● OBJECTIF ÉNONCÉ 1: Pourriez-vous exprimer sous forme de liste JSON de chaînes, à raison d'une chaîne par ligne et sans les lignes vides, tout ce qui va, dans les enregistrements, de la ligne contenant « Screen dimensions: 1522x784 » jusqu'à celle contenant « will click(109, 365). », ces deux lignes comprises ?

● ARTICLE:
====

13. De là ces voyages que l'on entreprend sans but, ces randonnées le long des côtes, et cette mobilité toujours ennemie de l'état présent, qui tour à tour essaie de la mer et de la terre: « Vite! partons pour la Campanie. » Bientôt on en a assez des douceurs de la civilisation:

« Visitons une région sauvage, explorons le Bruttium et les forêts de Lucanie. » Mais dans ces solitudes on soupire après quelque site riant, qui délasse les yeux ravis du rude aspect de tant de lieux sans grâce: « En route pour Tarente, et son port si vanté, et son climat si doux l’hiver, et pour cette opulente contrée qui serait capable de nourrir sa population d'autrefois!... Mais non, retournons à Rome: il y a trop longtemps que mes oreilles sont sevrées des applaudissements et du fracas du cirque, et j'ai envie à présent de voir couler du sang humain. »

14 Les déplacements succèdent aux déplacements, un spectacle en remplace un autre. Comme dit Lucrèce:

Ainsi chacun se fuit toujours.

====

● OBJECTIF ÉNONCÉ 2: Pouvez-vous donner la suite du passage sur les voyages entrepris sans but, en reprenant juste après sa dernière phrase ?

● Enregistrements de repérage d'éléments:
====

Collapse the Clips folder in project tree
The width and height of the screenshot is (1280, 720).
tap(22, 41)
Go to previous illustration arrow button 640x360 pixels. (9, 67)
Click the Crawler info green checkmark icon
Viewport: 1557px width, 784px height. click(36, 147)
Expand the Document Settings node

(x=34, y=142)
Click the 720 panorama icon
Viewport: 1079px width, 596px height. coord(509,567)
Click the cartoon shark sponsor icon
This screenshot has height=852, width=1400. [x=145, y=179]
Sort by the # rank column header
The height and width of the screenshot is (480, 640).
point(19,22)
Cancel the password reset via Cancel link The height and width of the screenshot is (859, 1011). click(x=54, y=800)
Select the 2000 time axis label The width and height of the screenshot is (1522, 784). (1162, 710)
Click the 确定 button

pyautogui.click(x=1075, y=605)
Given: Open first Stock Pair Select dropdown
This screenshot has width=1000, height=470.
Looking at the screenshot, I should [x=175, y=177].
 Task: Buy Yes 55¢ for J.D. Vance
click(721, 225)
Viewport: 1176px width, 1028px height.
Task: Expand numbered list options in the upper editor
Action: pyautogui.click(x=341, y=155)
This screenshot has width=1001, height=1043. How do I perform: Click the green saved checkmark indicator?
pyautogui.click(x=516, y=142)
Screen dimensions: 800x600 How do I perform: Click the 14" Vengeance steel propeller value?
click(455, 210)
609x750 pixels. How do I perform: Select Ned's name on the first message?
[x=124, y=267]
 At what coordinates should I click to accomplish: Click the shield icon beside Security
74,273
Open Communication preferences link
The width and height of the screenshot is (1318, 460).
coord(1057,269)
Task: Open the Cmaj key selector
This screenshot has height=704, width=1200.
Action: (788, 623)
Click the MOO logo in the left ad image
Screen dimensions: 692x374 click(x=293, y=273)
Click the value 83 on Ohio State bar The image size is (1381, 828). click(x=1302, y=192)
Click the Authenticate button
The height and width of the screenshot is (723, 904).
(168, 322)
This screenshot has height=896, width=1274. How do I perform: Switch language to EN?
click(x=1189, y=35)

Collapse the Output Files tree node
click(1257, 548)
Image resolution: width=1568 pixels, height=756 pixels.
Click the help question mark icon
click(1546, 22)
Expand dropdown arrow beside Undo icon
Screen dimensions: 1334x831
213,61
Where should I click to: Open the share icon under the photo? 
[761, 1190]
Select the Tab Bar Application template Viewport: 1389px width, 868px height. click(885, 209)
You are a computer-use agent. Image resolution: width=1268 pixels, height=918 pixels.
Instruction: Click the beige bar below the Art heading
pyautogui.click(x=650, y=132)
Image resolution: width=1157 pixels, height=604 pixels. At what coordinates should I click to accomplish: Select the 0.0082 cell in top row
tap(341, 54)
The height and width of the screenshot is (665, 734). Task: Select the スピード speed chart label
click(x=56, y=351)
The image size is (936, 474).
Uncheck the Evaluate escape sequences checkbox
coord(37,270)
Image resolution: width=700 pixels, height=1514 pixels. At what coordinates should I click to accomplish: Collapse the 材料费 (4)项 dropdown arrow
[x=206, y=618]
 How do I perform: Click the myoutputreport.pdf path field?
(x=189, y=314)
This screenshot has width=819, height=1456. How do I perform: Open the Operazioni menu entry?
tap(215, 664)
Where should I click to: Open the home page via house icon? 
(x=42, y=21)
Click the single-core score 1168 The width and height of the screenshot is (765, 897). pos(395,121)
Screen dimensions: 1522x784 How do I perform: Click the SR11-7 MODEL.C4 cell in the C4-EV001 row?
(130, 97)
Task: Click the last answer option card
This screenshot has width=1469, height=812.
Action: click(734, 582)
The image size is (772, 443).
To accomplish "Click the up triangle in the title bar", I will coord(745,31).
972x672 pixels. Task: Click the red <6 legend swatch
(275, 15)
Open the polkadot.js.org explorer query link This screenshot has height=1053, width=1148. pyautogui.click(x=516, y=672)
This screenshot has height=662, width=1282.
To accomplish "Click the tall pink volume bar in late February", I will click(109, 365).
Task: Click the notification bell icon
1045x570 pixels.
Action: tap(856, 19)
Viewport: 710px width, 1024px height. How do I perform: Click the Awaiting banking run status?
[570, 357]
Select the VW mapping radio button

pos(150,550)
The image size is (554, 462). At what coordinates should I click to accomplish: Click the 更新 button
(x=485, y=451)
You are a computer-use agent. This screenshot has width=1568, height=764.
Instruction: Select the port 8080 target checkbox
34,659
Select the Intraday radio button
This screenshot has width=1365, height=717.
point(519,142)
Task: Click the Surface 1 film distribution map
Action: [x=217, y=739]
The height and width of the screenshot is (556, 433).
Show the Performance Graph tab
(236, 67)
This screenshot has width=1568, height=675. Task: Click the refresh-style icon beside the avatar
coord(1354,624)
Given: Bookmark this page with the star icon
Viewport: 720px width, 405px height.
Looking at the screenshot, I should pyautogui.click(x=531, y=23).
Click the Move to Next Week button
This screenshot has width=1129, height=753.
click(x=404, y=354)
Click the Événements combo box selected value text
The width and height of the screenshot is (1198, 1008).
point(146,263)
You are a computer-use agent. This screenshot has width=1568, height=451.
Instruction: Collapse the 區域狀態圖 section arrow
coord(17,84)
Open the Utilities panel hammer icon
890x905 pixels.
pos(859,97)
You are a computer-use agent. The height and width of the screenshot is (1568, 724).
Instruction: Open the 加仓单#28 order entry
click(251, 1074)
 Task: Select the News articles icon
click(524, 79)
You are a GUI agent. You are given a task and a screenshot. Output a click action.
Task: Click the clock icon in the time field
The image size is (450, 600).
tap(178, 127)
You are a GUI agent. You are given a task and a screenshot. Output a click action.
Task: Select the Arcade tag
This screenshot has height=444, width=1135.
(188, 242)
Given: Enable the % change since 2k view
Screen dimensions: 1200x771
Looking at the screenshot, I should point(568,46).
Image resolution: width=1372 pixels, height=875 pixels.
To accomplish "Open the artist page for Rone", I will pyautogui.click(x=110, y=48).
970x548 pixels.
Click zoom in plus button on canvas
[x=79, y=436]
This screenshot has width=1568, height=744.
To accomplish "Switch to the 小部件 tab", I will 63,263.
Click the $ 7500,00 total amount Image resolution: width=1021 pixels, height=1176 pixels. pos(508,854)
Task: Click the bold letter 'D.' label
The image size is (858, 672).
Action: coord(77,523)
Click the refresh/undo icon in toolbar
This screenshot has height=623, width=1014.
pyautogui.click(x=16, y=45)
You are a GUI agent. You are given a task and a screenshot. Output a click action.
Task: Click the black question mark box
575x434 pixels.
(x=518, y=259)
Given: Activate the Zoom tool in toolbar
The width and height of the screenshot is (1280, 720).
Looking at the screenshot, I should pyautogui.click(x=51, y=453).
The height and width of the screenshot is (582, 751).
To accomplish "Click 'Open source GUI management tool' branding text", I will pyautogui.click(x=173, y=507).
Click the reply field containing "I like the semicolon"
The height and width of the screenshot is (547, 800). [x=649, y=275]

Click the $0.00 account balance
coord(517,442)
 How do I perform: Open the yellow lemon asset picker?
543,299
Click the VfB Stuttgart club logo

====

● RÉPONSE 1:
[
  "Screen dimensions: 1522x784 How do I perform: Click the SR11-7 MODEL.C4 cell in the C4-EV001 row?",
  "(130, 97)",
  "Task: Click the last answer option card",
  "This screenshot has width=1469, height=812.",
  "Action: click(734, 582)",
  "The image size is (772, 443).",
  "To accomplish \"Click the up triangle in the title bar\", I will coord(745,31).",
  "972x672 pixels. Task: Click the red <6 legend swatch",
  "(275, 15)",
  "Open the polkadot.js.org explorer query link This screenshot has height=1053, width=1148. pyautogui.click(x=516, y=672)",
  "This screenshot has height=662, width=1282.",
  "To accomplish \"Click the tall pink volume bar in late February\", I will click(109, 365)."
]

● RÉPONSE 2:
Mais à quoi bon, si l'on ne s'évite pas? On se suit soi-même, on ne se débarrasse pas de cette intolérable compagnie. 15. Aussi persuadons-nous bien que le mal dont nous souffrons ne vient pas des lieux, mais de nous, qui n'avons la force de rien supporter: travail, plaisir, nous-mêmes, toute chose au monde nous est à charge. Il y a des gens que cela mène au suicide: comme leurs perpétuelles variations les font tourner indéfiniment dans le même cercle et qu'ils se sont rendu toute nouveauté impossible, ils prennent en dégoût la vie et l'univers et sentent monter en eux le cri des cœurs que pourrit la jouissance: « Eh quoi! toujours la même chose? »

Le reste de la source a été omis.